Job, income gains offset rising inflation, interest rates
ANN ARBOR—Consumer sentiment has been virtually unchanged for the past three months and has shown only small and insignificant variations during the past 18 months, according to the University of Michigan Surveys of Consumers.
The persistent strength has been due to favorable assessments of jobs and incomes, said U-M economist Richard Curtin, director of the surveys.
While consumers anticipate rising interest rates during the year ahead, those expected increases are associated with a modest decline in longer term prospects for the national economy and not viewed as a barrier to economic growth during the year ahead, he said. Importantly, consumers expect the economy to continue to produce new jobs and for the unemployment rate to inch down from its already low level.
“The potential impact of tariffs on the domestic economy was spontaneously cited by one-in-four consumers, with most expecting a negative impact on the domestic economy (21 percent out of 26 percent),” Curtin said. “The primary concerns were a downshift in the future pace of economic growth and an uptick in inflation.
“To be sure, consumers’ judgments about the impact of higher tariffs will not crystalize until they have experienced actual changes in product prices and heard about changes in employment. While tariffs may have a direct impact on only a very small portion of overall GDP, the negative impact could quickly generalize and produce a widespread decline in consumer confidence and optimism.”
Higher Inflation Expected
Consumers anticipate a rising inflation rate in the year ahead but do not anticipate that it would lead to further escalation in the years ahead. For the year ahead, consumers expect an inflation rate of 3.0 percent in June, up from 2.6 percent last June. The increases are due to rising energy prices and partly due to new tariffs.

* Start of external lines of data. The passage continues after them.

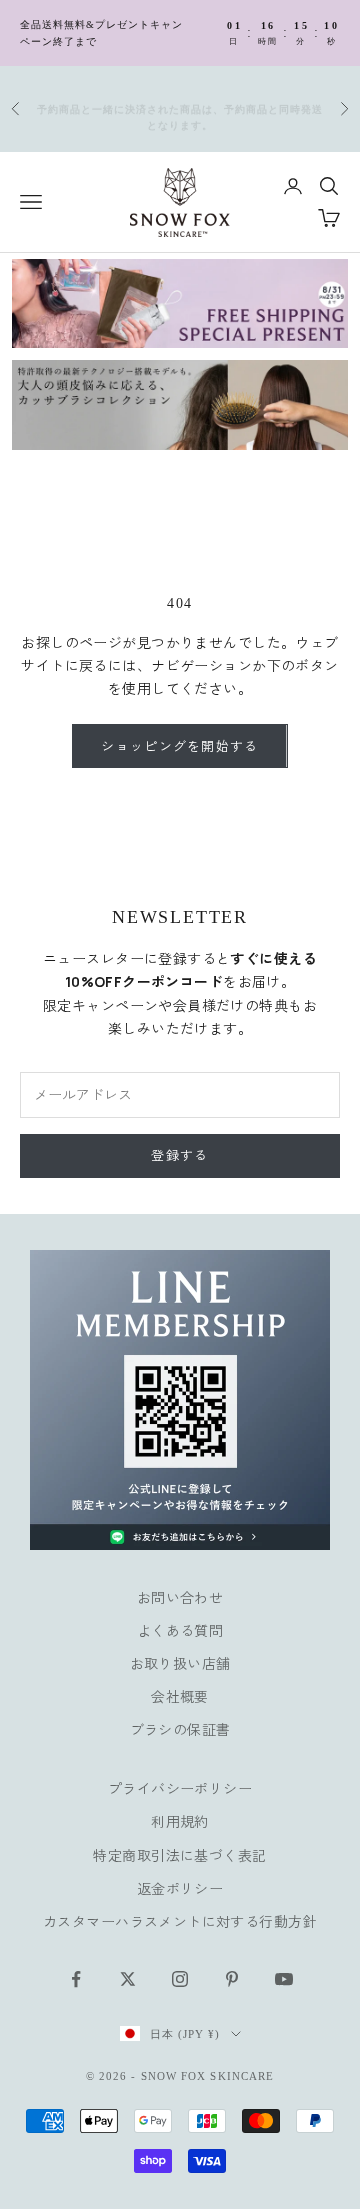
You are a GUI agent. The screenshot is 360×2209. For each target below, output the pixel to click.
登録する (179, 1155)
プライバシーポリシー (180, 1788)
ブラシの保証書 (180, 1729)
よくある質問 (180, 1630)
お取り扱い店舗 (180, 1663)
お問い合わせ (180, 1597)
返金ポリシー (180, 1888)
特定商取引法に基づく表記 (179, 1855)
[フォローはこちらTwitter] (128, 1979)
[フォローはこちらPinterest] (232, 1979)
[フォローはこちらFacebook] (76, 1979)
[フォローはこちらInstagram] (180, 1979)
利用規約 (180, 1821)
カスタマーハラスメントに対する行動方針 (180, 1921)
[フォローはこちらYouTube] (284, 1979)
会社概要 (180, 1696)
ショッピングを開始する (179, 746)
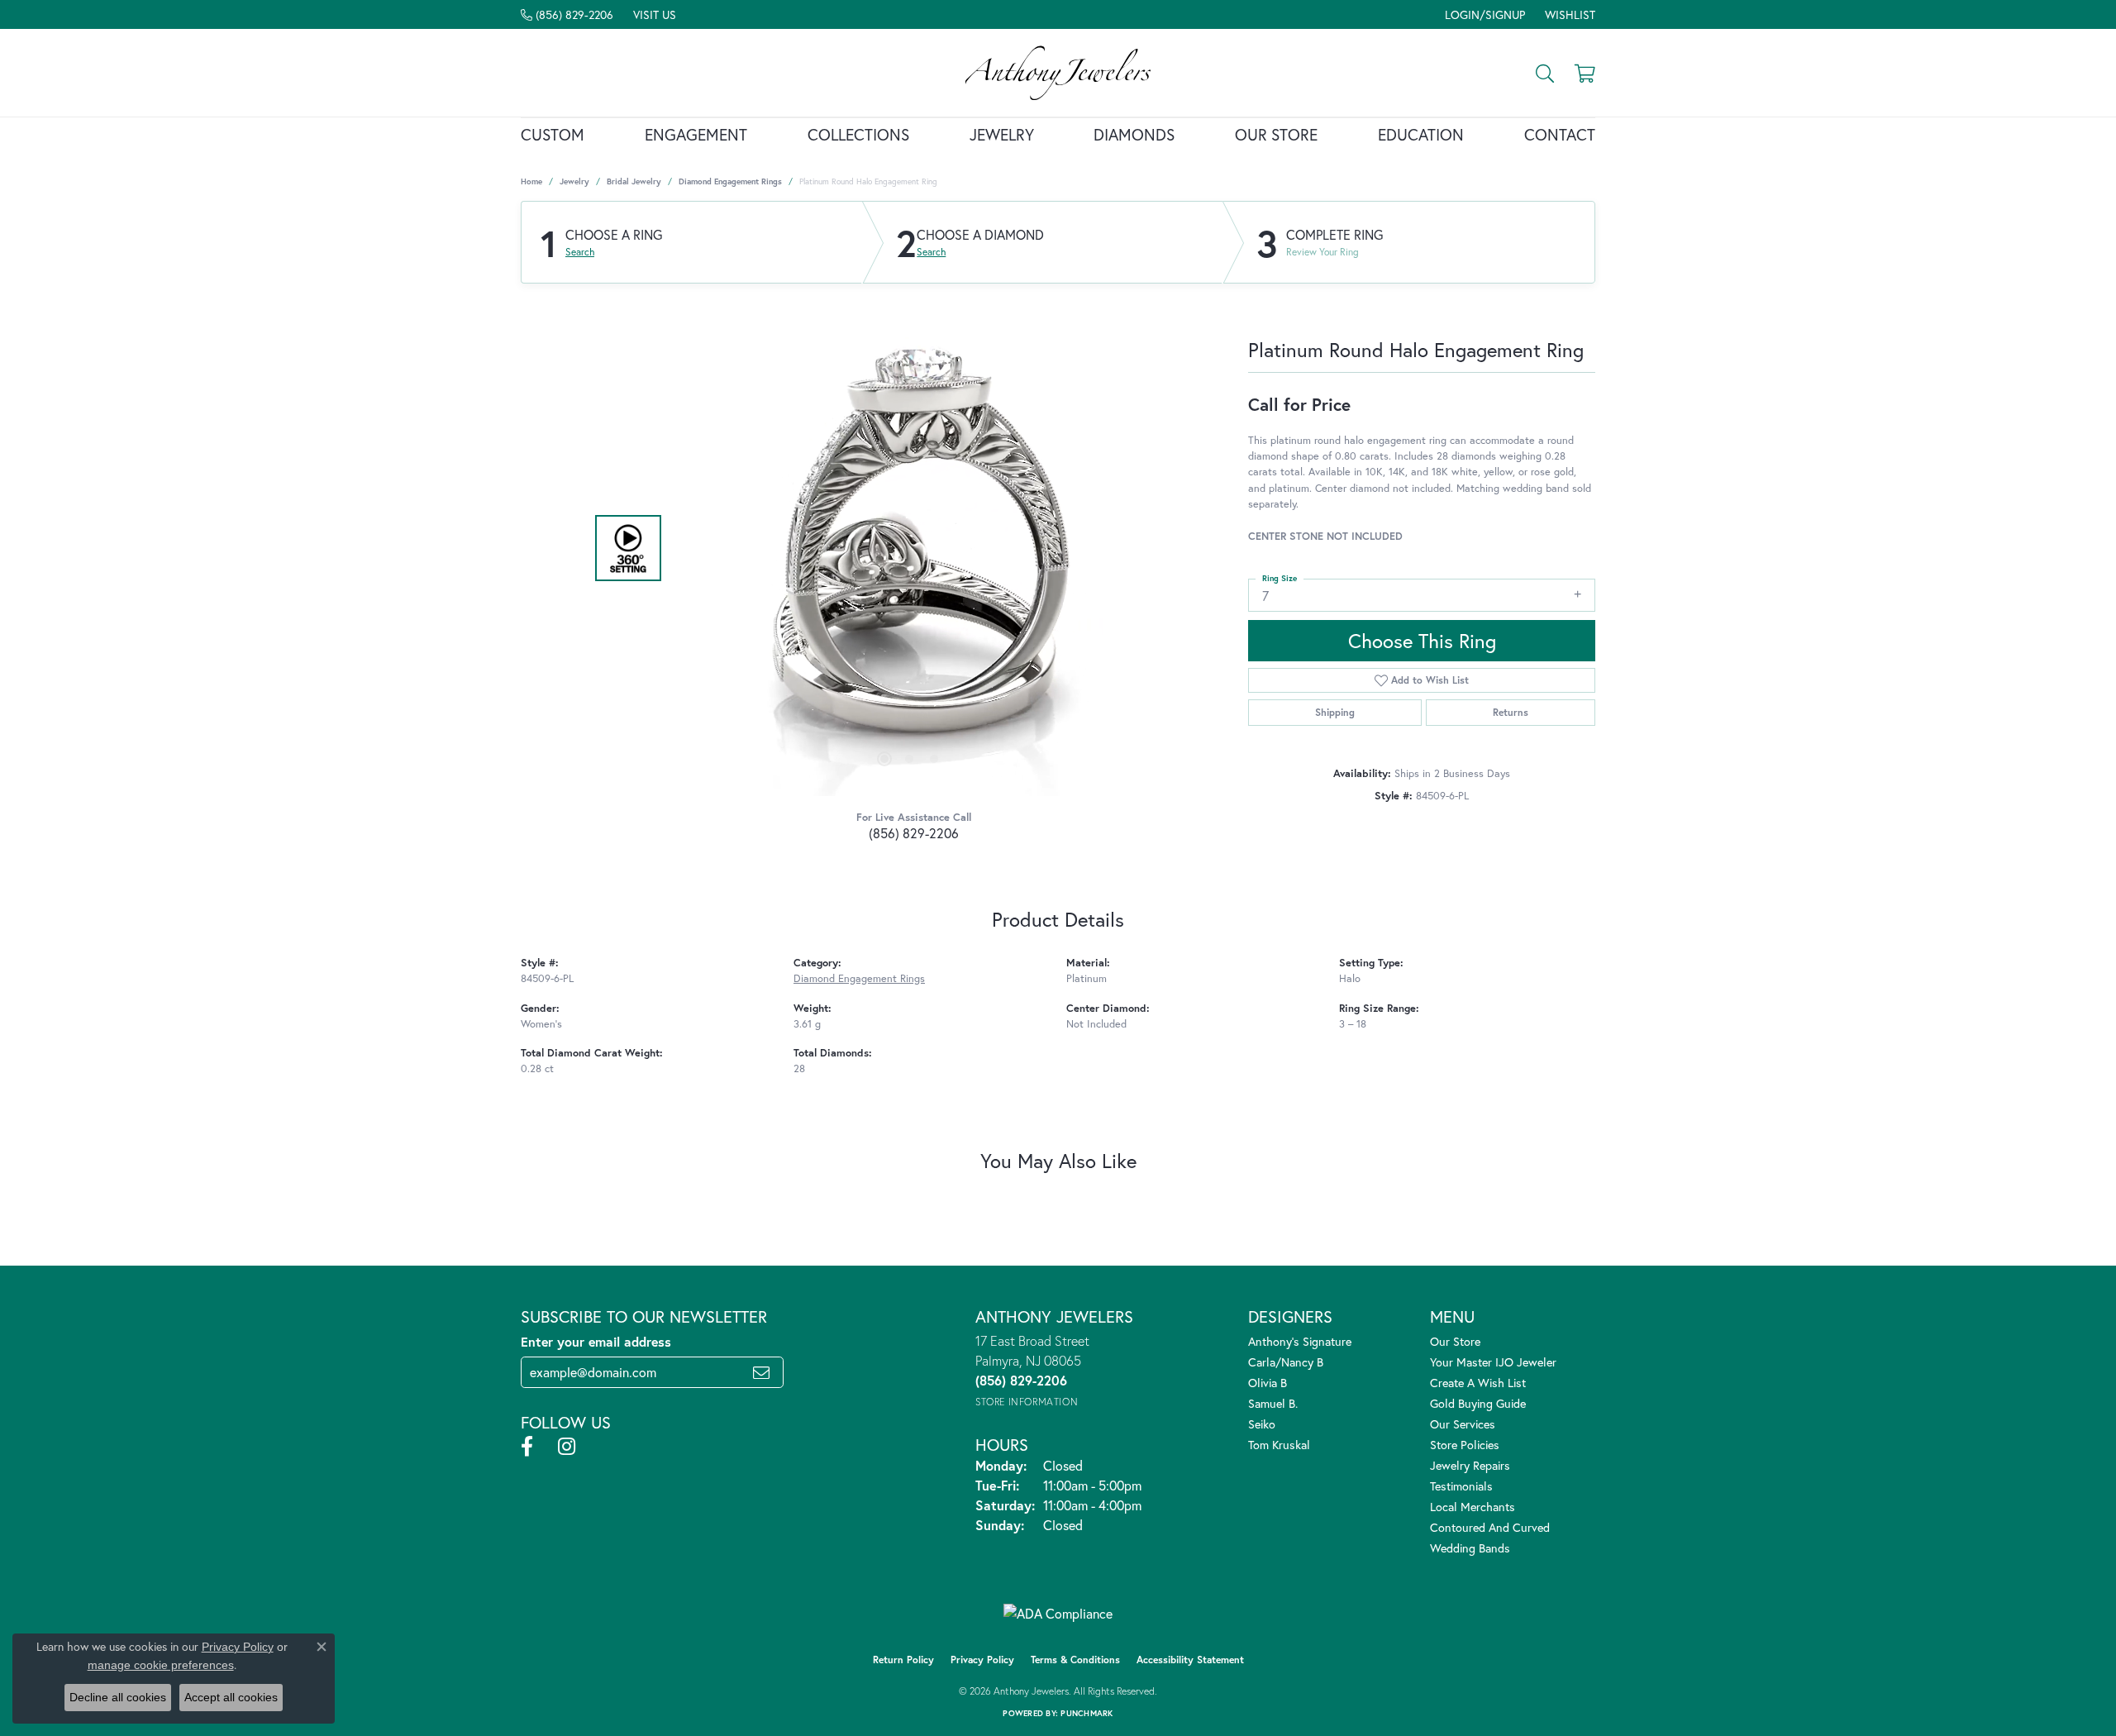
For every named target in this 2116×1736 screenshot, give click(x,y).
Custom (552, 134)
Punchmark (1086, 1713)
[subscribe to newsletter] (761, 1372)
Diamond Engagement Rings (730, 181)
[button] (1483, 14)
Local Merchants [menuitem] (1472, 1506)
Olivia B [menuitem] (1267, 1382)
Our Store (1276, 134)
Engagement (696, 134)
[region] (909, 548)
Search (579, 252)
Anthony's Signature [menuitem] (1299, 1341)
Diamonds (1134, 134)
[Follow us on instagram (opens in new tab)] (567, 1447)
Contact (1559, 134)
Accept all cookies (231, 1697)
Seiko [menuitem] (1261, 1424)
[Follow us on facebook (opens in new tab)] (526, 1447)
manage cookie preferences (161, 1665)
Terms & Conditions (1075, 1659)
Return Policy (903, 1659)
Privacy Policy (982, 1659)
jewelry (574, 181)
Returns (1510, 712)
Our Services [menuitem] (1462, 1424)
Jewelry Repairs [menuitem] (1470, 1465)
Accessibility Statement (1190, 1659)
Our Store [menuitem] (1455, 1341)
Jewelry (1002, 134)
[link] (567, 14)
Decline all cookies (117, 1697)
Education (1421, 134)
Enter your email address (596, 1341)
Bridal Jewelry (634, 181)
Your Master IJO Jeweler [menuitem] (1493, 1362)
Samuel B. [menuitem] (1273, 1403)
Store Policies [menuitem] (1464, 1444)
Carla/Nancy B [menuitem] (1285, 1362)
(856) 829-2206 (914, 833)
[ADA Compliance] (1058, 1614)
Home (531, 181)
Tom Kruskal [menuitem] (1279, 1444)
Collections (858, 134)
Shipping (1335, 712)
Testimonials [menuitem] (1461, 1486)
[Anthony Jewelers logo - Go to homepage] (1058, 73)
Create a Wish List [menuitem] (1478, 1382)
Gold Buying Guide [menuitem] (1478, 1403)
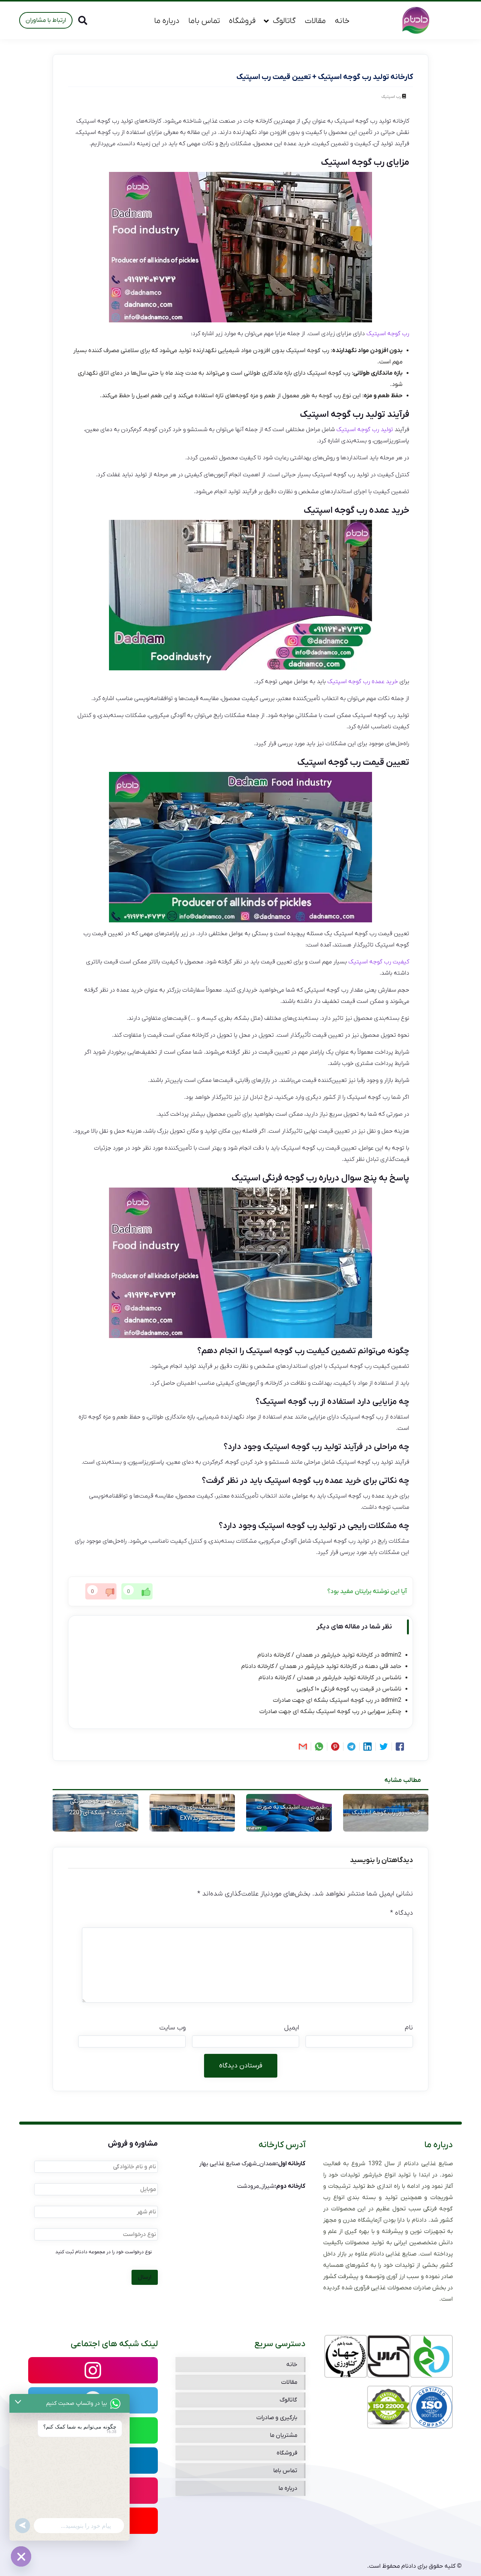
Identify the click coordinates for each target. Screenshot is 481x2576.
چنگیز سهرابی (384, 1711)
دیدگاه (401, 1913)
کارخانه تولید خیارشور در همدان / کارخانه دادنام (315, 1655)
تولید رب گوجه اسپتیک (364, 429)
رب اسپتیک (391, 96)
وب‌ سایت (172, 2027)
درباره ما (166, 21)
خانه (342, 21)
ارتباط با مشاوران (46, 20)
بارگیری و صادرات (276, 2417)
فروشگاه (242, 21)
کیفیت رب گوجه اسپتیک (378, 962)
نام (409, 2027)
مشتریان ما (283, 2435)
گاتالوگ (284, 21)
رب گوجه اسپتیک (387, 333)
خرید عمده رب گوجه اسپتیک (362, 681)
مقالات (315, 21)
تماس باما (204, 21)
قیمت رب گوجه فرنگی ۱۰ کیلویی (335, 1689)
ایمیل (291, 2027)
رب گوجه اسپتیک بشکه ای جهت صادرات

When asked about inflation prospects over the next five years or so, consumers expect an annual inflation rate of 2.6 percent in June, barely above the 2.5 percent recorded in the prior five months. Other indicators also suggest that consumers anticipate the rise in inflation to be temporary, including the impact of inflation on personal finances and buying plans.
Widespread Income Gains
The June survey recorded the long-awaited rise in wages as consumers anticipate an annual gain of 2.5 percent in household incomes, up from 1.6 percent in May, and the highest rate of increases in incomes since 2008. Younger consumers expect more rapid increases in wages, as those under 45 anticipate income gains of 4.6 percent in June.
Moreover, when asked to describe how their current finances had changed, 47 percent of consumers report income gains, the highest proportion since mid-1966. Just one-in-10 households in the June survey anticipate that their financial situation would worsen during the year ahead.
Consumer Sentiment Index
The Consumer Sentiment Index was 98.2 in the June 2018 survey, insignificantly different from May’s 98.0 or April’s 98.8 and above last year’s 95.0. The Current Conditions Index rose to 116.5 in June from 111.8 in May and last June’s 112.4. The Expectations Index fell to 86.3 in June from 89.1 in May, but was above last June’s 83.8.
About the Surveys
The Surveys of Consumers is a rotating panel survey based on a nationally representative sample that gives each household in the coterminous U.S. an equal probability of being selected. Interviews are conducted throughout the month by telephone. The minimum monthly change required for significance at the 95-percent level in the Sentiment Index is 4.8 points; for Current and Expectations Index the minimum is 6 points.